Norveç’ten Bir Kış Masalı

Yeni yılın ilk ayından merhaba,

Öncelikle, 2025’in hepimiz için sağlık, sevgi, mutluluk ve huzur dolu bir yıl olmasını diliyorum. Umarım bu yıl, kalplerimizde sakladığımız en güzel dileklerin gerçekleştiği, verimli, neşeli ve ışıltılı bir yıl olur.

Üç aylık bir aradan sonraki ilk buluşmamız yeni yıla denk geldiği için, konumuz bu güzel kış günlerine dair sıcak bir masal olsun istiyorum. Hatırlarsanız bir önceki yazımızda Selanik’e özgü bir efsaneyi paylaşmıştık. Aslında ondan sonraki ilk konuğumuz, Küçük Deniz Kızı olacaktı. Ancak, onun acıklı öyküsünün, yılın bu içimizi karın aydınlığına ve pırıltısına açmak istediğimiz soğuk dönemi için biraz ağır kaçacağına karar verdim. Bu sebeple de 2025’i Norveç’te pek sevilen bir masal olan Noel’i Unutan Küçük Köy masalı ile karşılamamızın daha yerinde olacağını düşünüyorum.

Orjinal adı “Den Vesle Bygda Som Glømte At Det Var Jul” olan masalımız Norveç’te oldukça sevilen, okullarda, noel etkinliklerinde anlatılan, tiyatro sahnelerine ve ekranlara taşınmış bir masal. Ünlü yazar, şair ve oyun yazarı Alf Prøysen (1914–1970) tarafından kaleme alınan bu kısa eser hem çocuklara hem de yetişkinlere hitap ediyor.

Alf Prøysen, çocukluğunu ve gençliğini bir çiftlikte geçirmiş, Norveç’in köy yaşamından esinlendiği birçok eser vermiş sevilen bir yazar.

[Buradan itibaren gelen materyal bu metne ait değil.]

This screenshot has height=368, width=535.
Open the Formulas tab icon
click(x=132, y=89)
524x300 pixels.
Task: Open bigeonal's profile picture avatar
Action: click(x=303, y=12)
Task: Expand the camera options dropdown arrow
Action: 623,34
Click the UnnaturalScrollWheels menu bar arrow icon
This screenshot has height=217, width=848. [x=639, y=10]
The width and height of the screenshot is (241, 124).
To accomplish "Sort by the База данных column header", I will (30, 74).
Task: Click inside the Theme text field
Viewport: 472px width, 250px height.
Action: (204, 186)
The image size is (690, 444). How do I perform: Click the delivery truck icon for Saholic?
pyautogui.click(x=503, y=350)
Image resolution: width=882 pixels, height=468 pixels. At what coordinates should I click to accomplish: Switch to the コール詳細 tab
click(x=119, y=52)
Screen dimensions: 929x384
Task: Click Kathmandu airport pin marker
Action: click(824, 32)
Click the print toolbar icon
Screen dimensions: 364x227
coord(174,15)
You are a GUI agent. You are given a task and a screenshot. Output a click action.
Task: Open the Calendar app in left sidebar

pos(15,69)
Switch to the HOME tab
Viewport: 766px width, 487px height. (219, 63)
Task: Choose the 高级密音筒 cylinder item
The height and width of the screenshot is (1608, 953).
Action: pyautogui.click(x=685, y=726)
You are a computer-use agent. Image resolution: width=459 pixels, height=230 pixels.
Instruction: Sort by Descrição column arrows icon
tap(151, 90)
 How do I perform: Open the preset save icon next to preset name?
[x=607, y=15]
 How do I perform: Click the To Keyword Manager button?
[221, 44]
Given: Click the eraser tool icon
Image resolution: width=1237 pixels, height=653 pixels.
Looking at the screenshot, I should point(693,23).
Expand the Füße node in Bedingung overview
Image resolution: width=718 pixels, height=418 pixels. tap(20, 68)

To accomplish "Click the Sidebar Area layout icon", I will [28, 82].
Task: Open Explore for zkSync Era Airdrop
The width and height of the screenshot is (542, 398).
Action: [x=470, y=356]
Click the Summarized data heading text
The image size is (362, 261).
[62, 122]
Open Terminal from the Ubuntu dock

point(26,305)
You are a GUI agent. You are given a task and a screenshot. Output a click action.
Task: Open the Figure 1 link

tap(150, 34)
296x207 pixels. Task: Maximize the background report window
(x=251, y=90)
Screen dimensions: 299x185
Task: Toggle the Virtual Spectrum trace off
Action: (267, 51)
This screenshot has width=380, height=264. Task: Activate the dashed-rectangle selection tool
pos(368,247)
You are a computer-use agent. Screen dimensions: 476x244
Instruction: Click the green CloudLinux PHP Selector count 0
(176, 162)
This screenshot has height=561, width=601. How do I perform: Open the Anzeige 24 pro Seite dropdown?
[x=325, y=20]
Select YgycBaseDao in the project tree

Doğup büyüdüğü yörenin konuşma dilini eserlerine taşıyan Pøysen, Norveç’in kırsal bölgelerindeki yaşamla birlikte insan ilişkilerine dair gözlemlerini eserlerine içten ve akıcı üslup ile aktarmayı başarmış. Yaşamı boyunca yalnızca çocuk edebiyatına değil, genel olarak Norveç kültürüne olan katkıları sebebiyle, bu toprakların yetiştirdiği en değerli sanatçılardan kabul ediliyor. Umarım onun bloğumuz için seçtiğim bu tatlı masalıni seversiniz. Onu orjinal dilinde okumayı tercih edecek olanlarınız için ilgili linki yazının sonuna ekleyeceğim.

Yakında yeniden görüşmek dileği ile…

Sevgiler,

Eylem Rosseland❤️


Den Vesle Bygda Som Glømte At Det Var Jul

Yüksek bir tepenin yamacında kendi halinde küçük bir köy vardı.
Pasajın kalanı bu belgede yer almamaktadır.